Desgraciadamente no existe, ni creo que existirá una respuesta oficial y veraz que conteste a la pregunta que da nombre al título de este artículo, aunque a lo mejor a través de las reflexiones que aquí expongo, cada lector puede sacar sus propias conclusiones.

Recientemente el organismo de Naciones Unidas encargado del control de drogas ha expresado su preocupación por la legalización del cannabis en cinco regiones de EEUU y ha recordado que estas iniciativas van contra lo dispuesto en los tratados internacionales de drogas.

En Colorado y Washington ya se puede comprar y consumir libremente cannabis desde 2014, mientras que en los estados de Alaska y Oregón se acaban de aprobar iniciativas legislativas populares para legalizar el cannabis para uso recreativo.

La JIFE (Junta Internacional de Fiscalización de Estupefacientes) asegura mantener un “diálogo constructivo” con el Gobierno de EEUU al respecto. Los tratados internacionales sobre drogas sólo establecen para el cannabis un uso médico y científico, prohibiendo su consumo con fines recreativos.

En los dos últimos años se ha producido un aumento considerable del consumo de esta sustancia en EEUU y varios estudios ya señalan al factor “menor percepción de riesgo” como principal causante de este aumento en el consumo, especialmente a raíz de la legalización del uso del cannabis con fines no médicos en algunos estados.

Ante este hecho, inevitablemente os estaréis haciendo varias preguntas:

* ¿Qué es esto de “diálogo constructivo” si es de drogas de lo que estamos hablando?

*¿Realmente se puede “construir” cuando estamos hablando de drogas?

* ¿Hay algo que “construya” cualquier tipo de droga en nuestros cerebros? ¿O más bien tendríamos que estar hablando entonces de “diálogo destructivo”?

* ¿Se puede hablar abiertamente de una forma seria y responsable de “fines recreativos” cuando se habla de drogas?

Una vez más el lenguaje se utiliza de una forma engañosa, porque inevitablemente estas dos palabras leídas o escuchadas por una persona consumidora o potencial consumidora (que tenga lo que denominamos un cerebro adictivo), harán que relativice la percepción de riesgo que en muchos casos habrá sido correctamente elaborada previamente a través de mensajes funcionales y adaptativos de familiares y educadores. En otros muchos casos no habrá sido así, o sea que si no ha habido una educación previa, no solo en lo que a conocer los peligros de las drogas se refiere, sino en la correcta educación emocional, la probabilidad de que haya muchos nuevos casos de adicciones se incrementará, de la forma que está ya ocurriendo.

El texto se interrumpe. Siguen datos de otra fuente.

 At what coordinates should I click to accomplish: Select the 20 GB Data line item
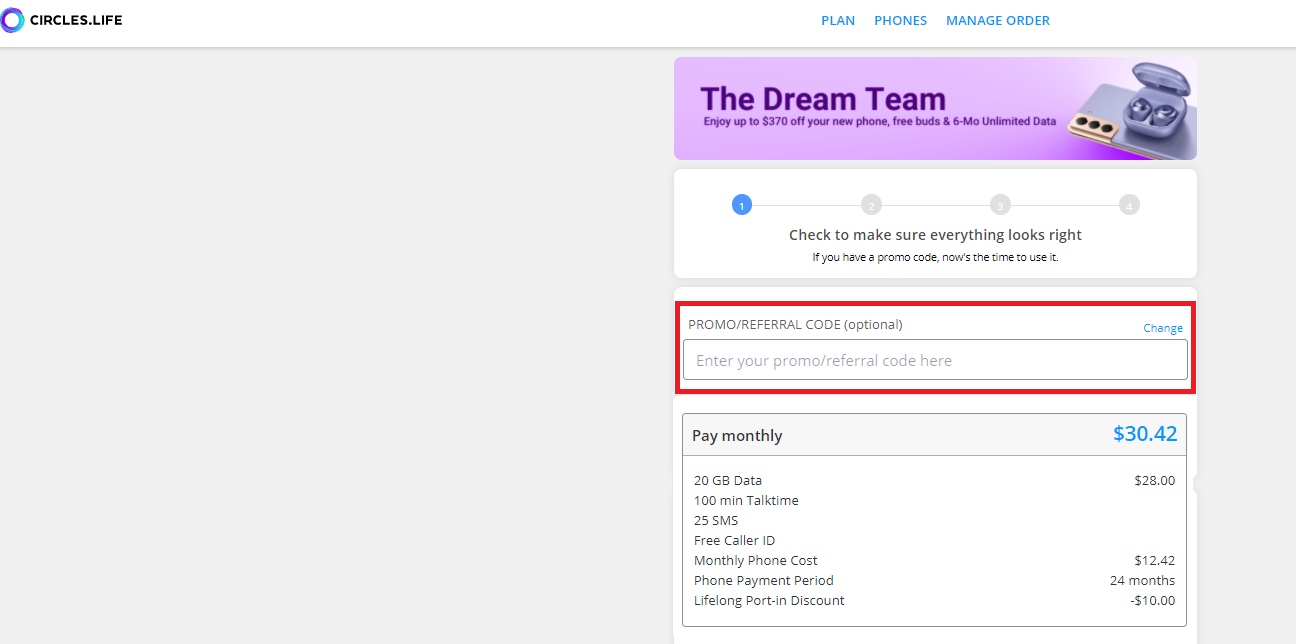pyautogui.click(x=728, y=481)
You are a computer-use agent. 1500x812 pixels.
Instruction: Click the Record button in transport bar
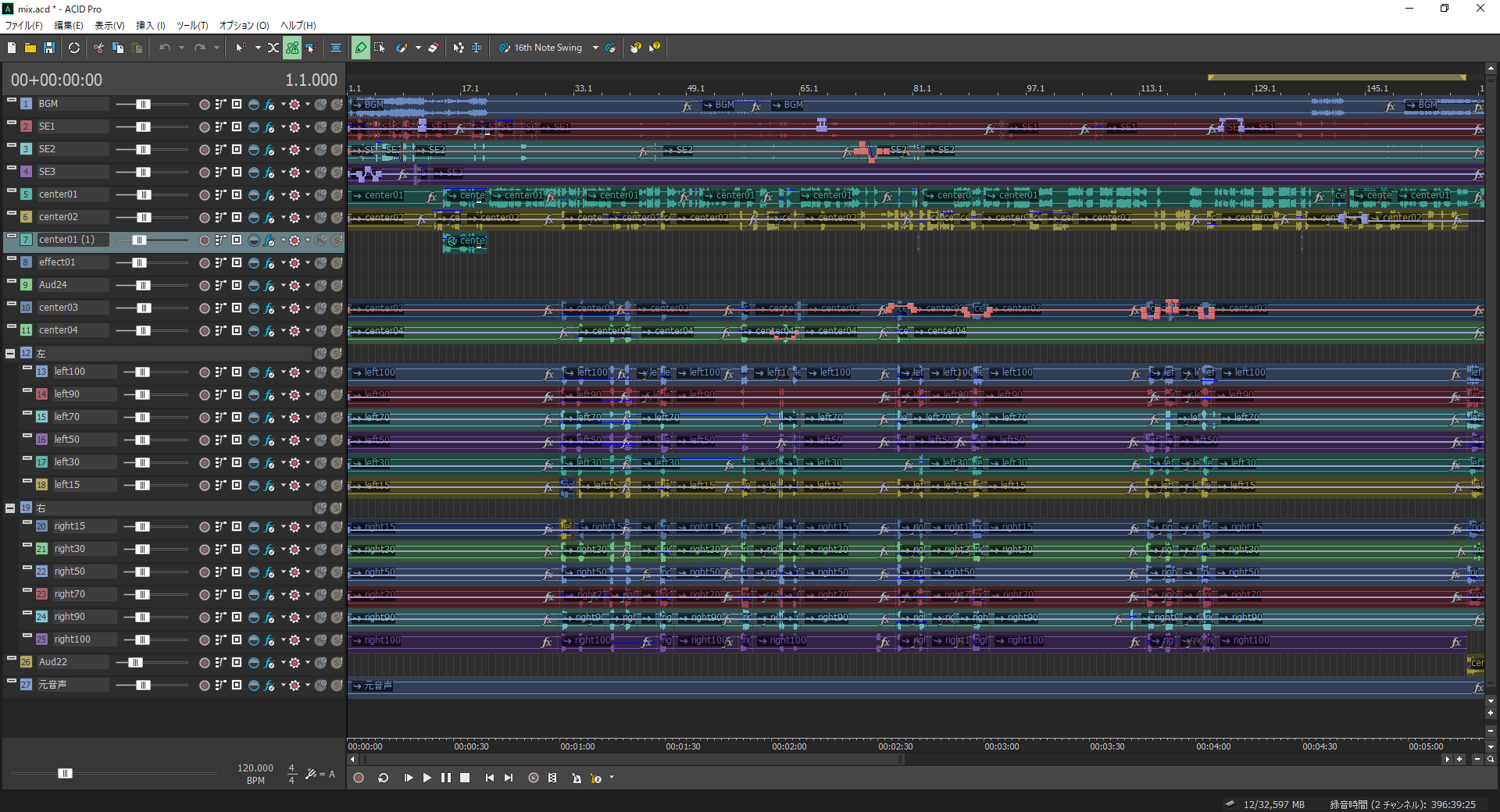tap(359, 778)
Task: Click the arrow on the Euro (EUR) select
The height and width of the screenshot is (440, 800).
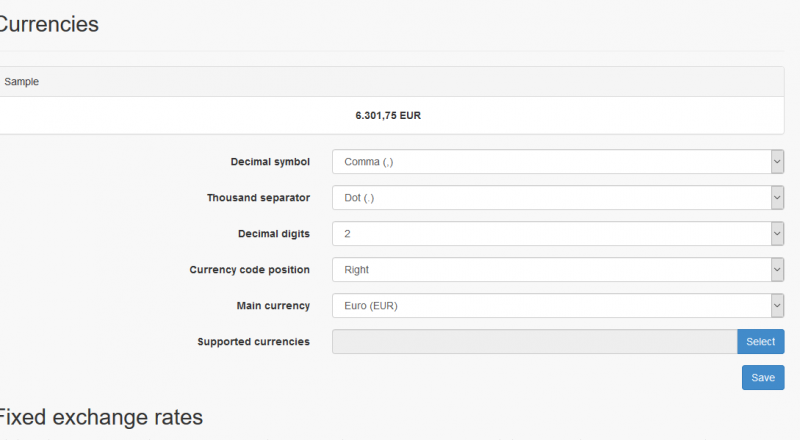Action: [x=777, y=306]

Y termino el artículo con otra pregunta porque ya advertí que no hay respuestas oficiales pero sí ganas de reflexionar y debatir desde Centro Médico AUPA sobre decisiones gubernamentales tan importantes:

¿Existe alguna duda de que estas decisiones políticas efectivamente no hacen más que contribuir a una menor percepción de riesgo a la hora de plantearse el consumo de esta u otras sustancias, con la peligrosidad que ello supone?